Please write out the material again, starting at the line that has "You are a computer-use" and continuing through its end, with "Refresh" replaced by "Reload" and nothing else changed. Leave the pictures out.
#### Material supplied ####
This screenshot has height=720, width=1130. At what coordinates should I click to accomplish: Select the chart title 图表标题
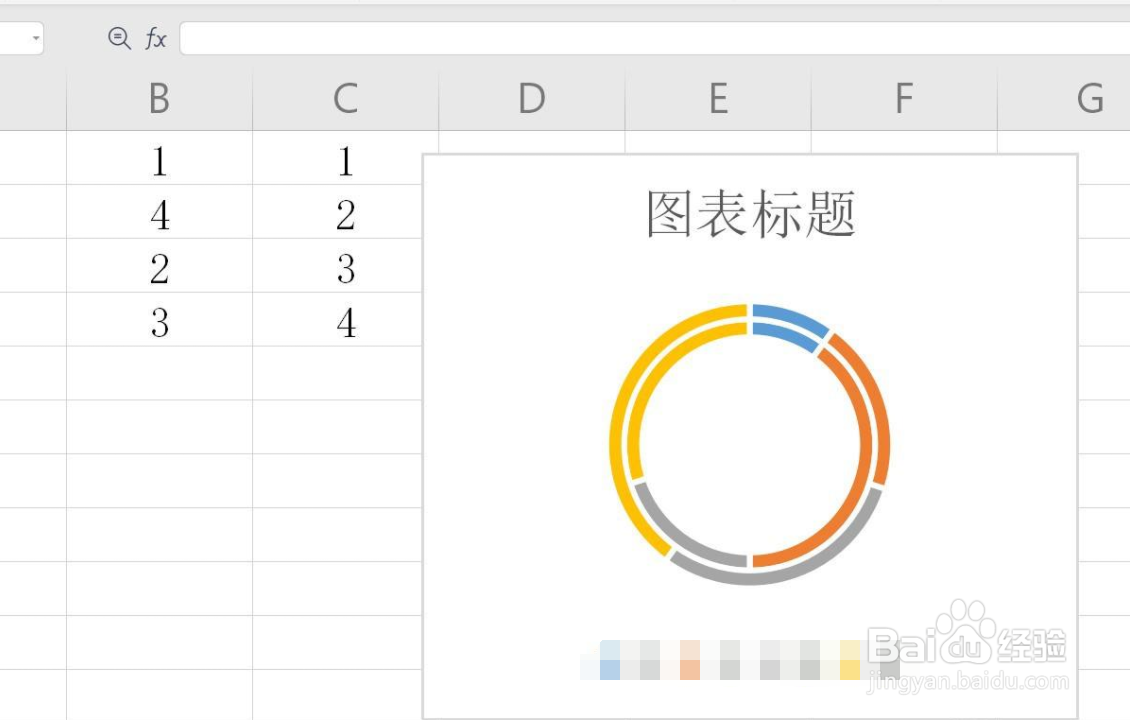coord(750,214)
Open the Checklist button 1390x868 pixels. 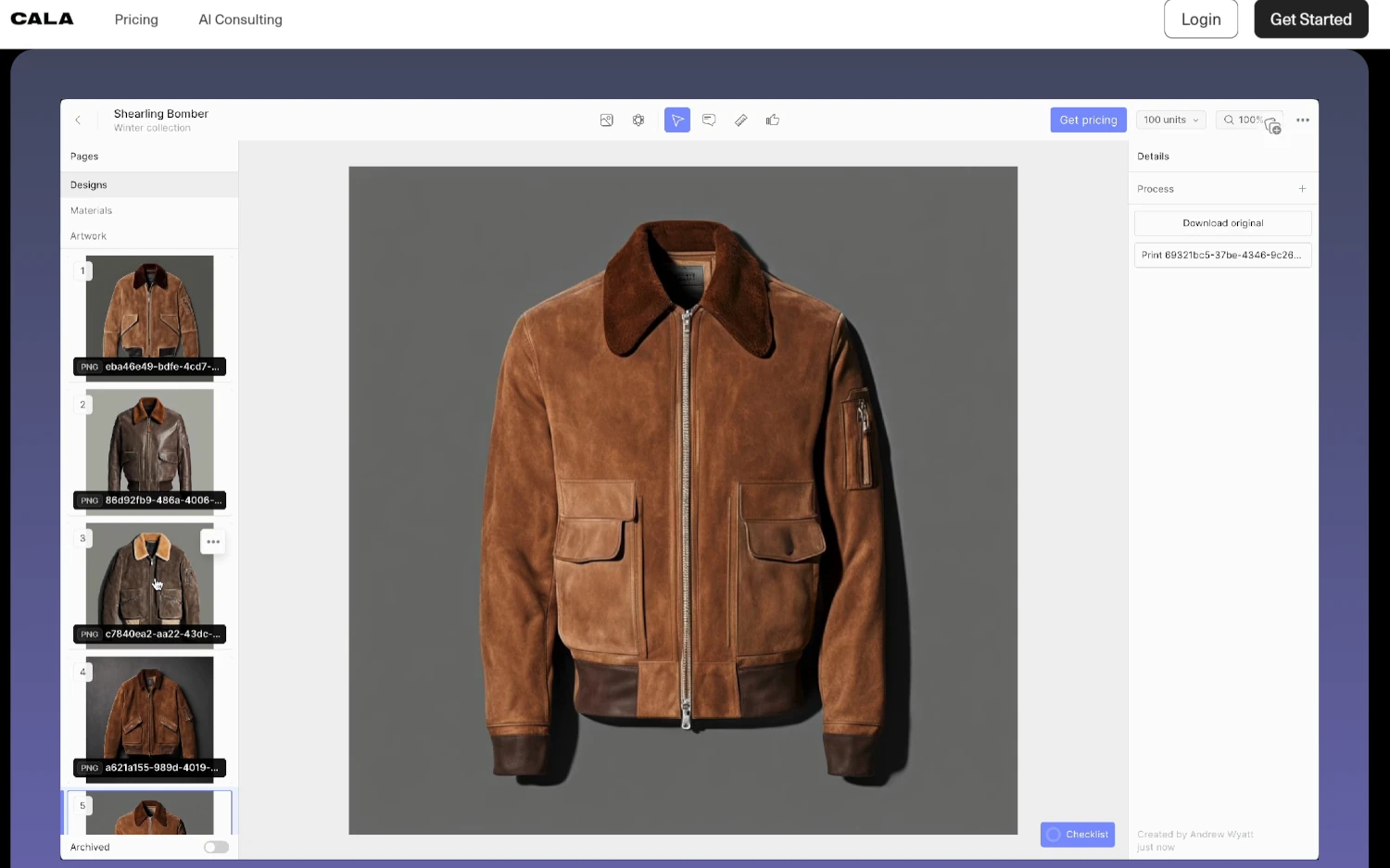click(1077, 835)
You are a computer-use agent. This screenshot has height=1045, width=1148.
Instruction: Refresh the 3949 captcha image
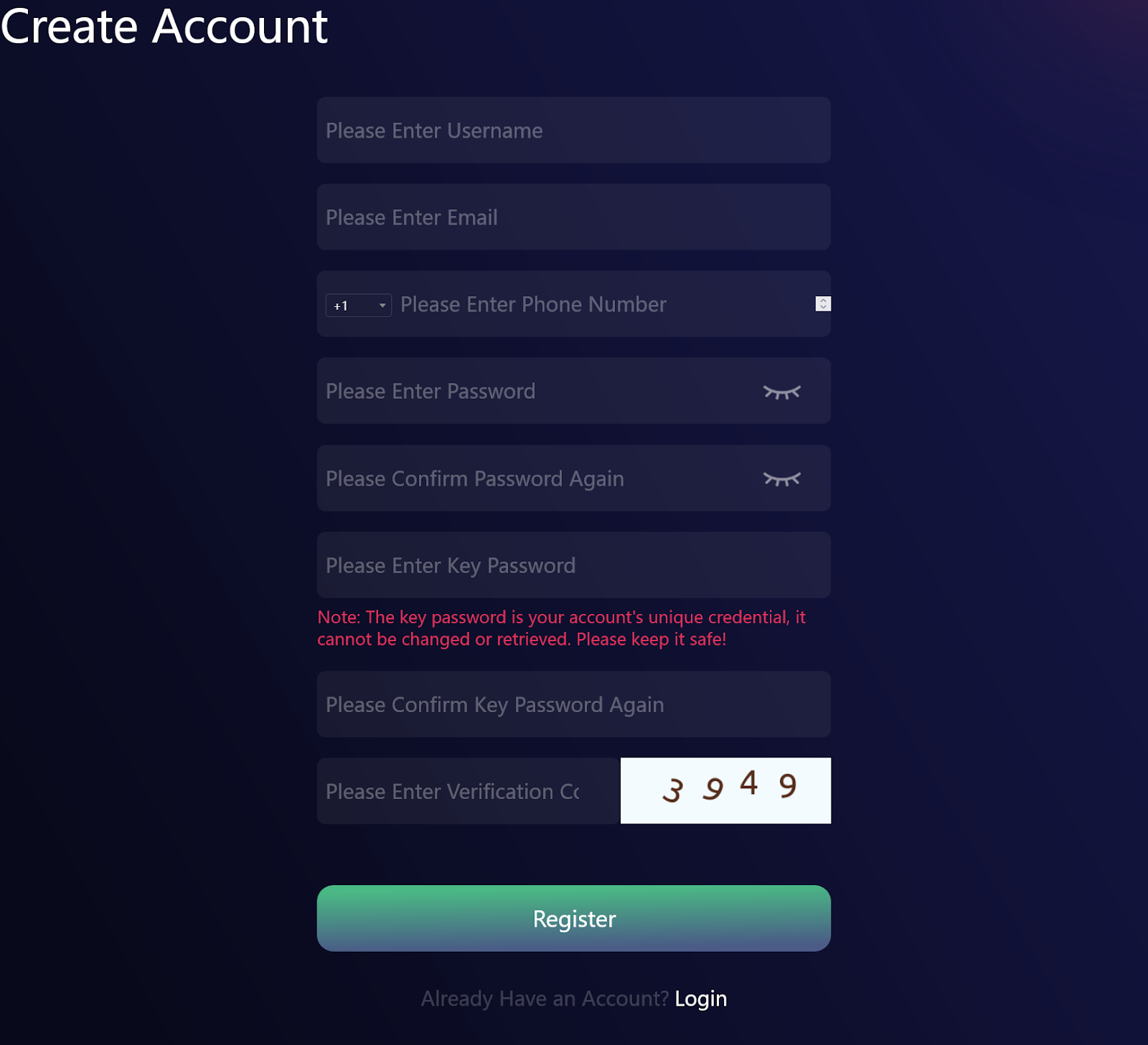[x=725, y=790]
####
▸ Full answer:
You are a computer-use agent. This screenshot has height=1045, width=1148.
Instruction: Reload the 3949 captcha image
[x=725, y=790]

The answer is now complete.